A hostilidade aparentemente instalada e exacerbada no Brasil, como negação de hospitalidade, é retrato duplo da completa ignorância e da ausência de politicas do Estado. Essa ausência, talvez deliberada, praticamente transmite sensações de total insegurança para moradores dos locais de recepção de migrantes forçados, como é o caso de venezuelanos em Roraima, e como foi em relação aos haitianos no Estado do Acre há alguns anos. Devendo conhecer a realidade do país, os presidenciáveis devem se comprometer com a implementação de políticas favoráveis à recepção e presença do migrante, não somente por acolhimento, humanidade ou solidariedade, mas por ser também o Brasil um país continental, de enormes oportunidades e rotas de transformação. E tantos são os caminhos possíveis.

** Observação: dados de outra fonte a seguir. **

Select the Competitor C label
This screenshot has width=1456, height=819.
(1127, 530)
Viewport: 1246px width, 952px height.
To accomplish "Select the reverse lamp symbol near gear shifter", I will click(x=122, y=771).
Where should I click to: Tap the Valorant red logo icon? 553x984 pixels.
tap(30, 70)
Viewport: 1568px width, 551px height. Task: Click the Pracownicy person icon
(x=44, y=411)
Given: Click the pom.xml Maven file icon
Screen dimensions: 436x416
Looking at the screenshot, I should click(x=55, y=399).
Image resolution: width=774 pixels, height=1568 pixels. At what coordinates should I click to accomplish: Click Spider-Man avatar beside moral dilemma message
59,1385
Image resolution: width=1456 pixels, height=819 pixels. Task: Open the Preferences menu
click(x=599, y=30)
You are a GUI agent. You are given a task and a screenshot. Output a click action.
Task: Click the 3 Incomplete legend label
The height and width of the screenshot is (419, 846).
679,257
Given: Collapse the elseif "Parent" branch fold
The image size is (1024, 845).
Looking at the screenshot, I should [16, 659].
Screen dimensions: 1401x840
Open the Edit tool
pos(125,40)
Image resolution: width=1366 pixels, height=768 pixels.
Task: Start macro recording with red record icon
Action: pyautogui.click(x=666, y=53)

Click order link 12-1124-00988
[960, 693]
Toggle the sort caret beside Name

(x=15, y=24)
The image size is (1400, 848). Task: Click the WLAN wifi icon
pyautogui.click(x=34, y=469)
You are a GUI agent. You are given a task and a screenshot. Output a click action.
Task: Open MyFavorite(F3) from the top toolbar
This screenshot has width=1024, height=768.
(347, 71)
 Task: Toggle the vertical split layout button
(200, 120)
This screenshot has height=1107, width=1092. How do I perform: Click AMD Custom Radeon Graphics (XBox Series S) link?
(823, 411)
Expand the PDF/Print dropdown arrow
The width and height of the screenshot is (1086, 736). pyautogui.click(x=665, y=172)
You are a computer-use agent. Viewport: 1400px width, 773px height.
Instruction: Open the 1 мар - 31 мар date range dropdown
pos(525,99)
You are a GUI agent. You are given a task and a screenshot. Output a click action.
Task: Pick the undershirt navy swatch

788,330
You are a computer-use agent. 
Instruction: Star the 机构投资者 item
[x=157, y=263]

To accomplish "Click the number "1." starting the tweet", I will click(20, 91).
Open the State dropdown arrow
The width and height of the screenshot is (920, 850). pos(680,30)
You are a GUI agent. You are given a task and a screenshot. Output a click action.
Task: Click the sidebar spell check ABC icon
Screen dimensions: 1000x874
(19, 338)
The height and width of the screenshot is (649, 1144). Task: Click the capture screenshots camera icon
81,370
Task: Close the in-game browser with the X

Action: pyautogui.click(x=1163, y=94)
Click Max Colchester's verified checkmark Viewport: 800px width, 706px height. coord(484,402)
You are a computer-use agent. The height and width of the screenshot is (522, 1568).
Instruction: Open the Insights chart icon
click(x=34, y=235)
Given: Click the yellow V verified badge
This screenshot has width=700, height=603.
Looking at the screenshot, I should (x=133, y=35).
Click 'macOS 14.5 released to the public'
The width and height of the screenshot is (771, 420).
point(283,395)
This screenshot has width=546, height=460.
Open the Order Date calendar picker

De todos eles, a integração permanece como uma resposta apropriada e que pode ser testada por experiências comparadas, números e resultados. O fluxo de migrantes deve ser caracterizado pelo sentimento de organização, de tratamento humanitário e de alternativas para desenvolvimento regional, incluindo o crescimento econômico, redução da pobreza e geração de postos de trabalho formal. Os sentimentos de desordem e de abandono, como se evidenciam nas farpas trocadas entre governos federal e estadual, no caso Roraima, e mesmo na demanda submetida ao STF, certeiramente solucionada na Ação Civil Originária 3.121-RR, tendem a intensificar uma reação anti-imigração, totalmente indesejada, e, em grau simbólico, a xenofobia pelos rincões esquecidos e negligenciados. É bom relembrar que a própria Constituição, celebrando seus 30 anos, não tolera essa forma de agir ou de ver o mundo.